Assignment
When you reach the line with "Task: Click the scanning progress bar" in the data below, begin printing lines exactly, and stop once the line with "Image resolution: width=622" has been printed.

Stored data:

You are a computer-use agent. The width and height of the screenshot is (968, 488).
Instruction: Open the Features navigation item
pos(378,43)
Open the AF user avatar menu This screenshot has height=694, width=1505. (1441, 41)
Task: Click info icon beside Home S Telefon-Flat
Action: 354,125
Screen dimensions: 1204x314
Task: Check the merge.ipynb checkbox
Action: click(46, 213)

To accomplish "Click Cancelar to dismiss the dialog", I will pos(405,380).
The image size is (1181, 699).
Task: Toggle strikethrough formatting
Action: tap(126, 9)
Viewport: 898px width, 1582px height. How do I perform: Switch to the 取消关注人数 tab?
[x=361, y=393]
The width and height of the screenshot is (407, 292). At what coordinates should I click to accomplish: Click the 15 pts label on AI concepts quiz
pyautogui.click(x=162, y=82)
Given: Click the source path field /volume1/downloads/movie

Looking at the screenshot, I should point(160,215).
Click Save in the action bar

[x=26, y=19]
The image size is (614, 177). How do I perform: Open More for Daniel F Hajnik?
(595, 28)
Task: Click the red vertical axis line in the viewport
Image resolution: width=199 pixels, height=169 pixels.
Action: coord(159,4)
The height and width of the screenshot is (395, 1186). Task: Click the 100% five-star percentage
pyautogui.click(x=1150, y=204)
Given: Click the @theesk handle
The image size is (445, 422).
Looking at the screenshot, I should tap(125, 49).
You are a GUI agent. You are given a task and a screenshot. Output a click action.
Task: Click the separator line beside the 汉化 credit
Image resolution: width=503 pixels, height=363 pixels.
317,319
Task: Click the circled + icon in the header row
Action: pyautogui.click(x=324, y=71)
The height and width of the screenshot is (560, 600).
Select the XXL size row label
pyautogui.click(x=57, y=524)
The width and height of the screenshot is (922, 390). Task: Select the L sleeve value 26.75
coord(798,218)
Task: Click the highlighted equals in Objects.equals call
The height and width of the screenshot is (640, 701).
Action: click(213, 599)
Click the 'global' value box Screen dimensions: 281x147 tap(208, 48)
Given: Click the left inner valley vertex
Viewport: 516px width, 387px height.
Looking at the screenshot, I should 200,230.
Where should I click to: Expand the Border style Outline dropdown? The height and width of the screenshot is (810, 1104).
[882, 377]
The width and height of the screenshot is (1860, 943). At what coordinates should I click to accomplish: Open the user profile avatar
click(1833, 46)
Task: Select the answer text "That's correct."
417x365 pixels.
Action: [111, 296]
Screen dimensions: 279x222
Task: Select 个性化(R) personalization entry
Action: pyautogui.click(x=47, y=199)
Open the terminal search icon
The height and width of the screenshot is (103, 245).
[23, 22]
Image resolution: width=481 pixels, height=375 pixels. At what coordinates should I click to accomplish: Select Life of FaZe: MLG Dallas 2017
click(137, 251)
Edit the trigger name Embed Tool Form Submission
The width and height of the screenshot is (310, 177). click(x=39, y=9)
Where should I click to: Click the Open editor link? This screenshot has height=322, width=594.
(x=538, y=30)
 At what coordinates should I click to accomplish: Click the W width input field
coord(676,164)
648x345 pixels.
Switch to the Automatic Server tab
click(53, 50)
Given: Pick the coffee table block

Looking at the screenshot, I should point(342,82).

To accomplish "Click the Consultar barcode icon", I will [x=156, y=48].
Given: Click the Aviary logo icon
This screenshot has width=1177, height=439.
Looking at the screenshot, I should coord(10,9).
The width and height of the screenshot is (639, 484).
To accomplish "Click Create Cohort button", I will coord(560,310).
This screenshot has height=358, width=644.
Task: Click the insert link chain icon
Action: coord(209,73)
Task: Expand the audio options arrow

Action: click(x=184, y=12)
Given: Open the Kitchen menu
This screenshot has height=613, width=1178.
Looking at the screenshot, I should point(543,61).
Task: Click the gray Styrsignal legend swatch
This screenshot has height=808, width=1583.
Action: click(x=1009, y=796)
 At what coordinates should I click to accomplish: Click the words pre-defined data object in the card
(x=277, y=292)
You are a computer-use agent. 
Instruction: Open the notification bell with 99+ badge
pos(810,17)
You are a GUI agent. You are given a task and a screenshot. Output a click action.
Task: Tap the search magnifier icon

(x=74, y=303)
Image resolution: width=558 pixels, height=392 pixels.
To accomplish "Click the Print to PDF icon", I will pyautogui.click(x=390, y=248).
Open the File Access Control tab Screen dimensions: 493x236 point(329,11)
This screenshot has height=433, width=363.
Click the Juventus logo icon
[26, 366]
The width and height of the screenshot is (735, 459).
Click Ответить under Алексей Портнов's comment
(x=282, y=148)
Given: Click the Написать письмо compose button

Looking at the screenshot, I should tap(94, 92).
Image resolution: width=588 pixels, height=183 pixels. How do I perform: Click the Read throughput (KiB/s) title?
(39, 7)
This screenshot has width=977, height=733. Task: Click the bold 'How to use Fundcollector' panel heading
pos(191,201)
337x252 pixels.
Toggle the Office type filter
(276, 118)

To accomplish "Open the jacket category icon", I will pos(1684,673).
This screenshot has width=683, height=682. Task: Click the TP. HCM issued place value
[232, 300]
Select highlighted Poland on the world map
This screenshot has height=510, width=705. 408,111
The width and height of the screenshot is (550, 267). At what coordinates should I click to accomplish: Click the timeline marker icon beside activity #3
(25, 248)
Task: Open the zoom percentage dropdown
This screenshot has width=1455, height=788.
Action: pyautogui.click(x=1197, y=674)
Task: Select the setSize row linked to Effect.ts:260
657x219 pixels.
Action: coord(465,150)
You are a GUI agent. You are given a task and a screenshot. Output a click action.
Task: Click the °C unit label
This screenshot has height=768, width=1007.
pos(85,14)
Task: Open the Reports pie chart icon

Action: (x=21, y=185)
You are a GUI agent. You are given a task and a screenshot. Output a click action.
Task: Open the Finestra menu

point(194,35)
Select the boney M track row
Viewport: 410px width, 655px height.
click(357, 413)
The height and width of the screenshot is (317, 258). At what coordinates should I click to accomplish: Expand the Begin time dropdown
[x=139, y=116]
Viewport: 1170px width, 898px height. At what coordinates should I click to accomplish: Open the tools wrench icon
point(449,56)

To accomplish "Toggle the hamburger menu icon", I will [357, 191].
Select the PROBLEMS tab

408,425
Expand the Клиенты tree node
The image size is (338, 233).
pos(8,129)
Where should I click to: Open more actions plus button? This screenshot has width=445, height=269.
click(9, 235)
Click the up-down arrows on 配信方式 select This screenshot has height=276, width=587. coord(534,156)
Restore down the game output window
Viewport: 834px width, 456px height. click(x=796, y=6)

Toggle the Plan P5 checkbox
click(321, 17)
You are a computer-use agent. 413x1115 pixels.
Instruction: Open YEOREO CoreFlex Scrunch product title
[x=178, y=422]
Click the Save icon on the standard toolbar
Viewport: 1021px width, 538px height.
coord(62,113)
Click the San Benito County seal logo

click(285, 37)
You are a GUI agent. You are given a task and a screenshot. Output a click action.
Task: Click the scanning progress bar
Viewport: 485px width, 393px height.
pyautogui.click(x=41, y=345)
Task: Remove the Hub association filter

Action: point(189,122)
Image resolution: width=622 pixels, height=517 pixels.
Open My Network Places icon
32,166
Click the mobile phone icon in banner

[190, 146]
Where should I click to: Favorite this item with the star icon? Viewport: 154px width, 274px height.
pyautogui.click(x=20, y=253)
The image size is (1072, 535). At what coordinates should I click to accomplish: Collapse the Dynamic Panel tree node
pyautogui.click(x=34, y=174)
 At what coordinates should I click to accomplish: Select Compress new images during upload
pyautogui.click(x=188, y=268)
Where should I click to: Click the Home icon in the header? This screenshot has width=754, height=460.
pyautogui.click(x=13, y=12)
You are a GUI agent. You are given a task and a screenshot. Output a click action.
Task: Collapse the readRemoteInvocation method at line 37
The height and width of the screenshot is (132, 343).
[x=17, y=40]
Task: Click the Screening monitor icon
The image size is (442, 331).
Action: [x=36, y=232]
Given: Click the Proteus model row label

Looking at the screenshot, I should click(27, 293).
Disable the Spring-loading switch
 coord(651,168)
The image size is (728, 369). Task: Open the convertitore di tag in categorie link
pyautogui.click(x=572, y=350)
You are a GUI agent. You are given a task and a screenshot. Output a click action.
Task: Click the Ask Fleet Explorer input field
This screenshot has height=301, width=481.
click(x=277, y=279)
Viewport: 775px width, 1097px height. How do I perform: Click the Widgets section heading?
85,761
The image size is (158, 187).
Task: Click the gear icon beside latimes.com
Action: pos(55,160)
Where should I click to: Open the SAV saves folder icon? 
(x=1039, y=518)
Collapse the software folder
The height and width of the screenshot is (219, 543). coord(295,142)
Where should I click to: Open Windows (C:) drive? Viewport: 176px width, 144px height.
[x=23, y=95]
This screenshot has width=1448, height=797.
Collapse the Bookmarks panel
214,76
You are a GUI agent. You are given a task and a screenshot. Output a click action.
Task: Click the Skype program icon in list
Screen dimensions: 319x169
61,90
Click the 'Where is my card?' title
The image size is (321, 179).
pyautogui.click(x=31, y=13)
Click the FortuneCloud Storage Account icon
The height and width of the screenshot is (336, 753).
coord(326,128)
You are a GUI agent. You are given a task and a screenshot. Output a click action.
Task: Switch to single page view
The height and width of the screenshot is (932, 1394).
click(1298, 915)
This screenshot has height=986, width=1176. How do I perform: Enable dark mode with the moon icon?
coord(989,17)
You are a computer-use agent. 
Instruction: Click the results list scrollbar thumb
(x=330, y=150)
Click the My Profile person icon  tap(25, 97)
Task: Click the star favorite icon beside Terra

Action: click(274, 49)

Solution to this exercise
Task: Click the scanning progress bar
Viewport: 485px width, 393px height.
pyautogui.click(x=41, y=345)
Task: Remove the Hub association filter

Action: point(189,122)
Image resolution: width=622 pixels, height=517 pixels.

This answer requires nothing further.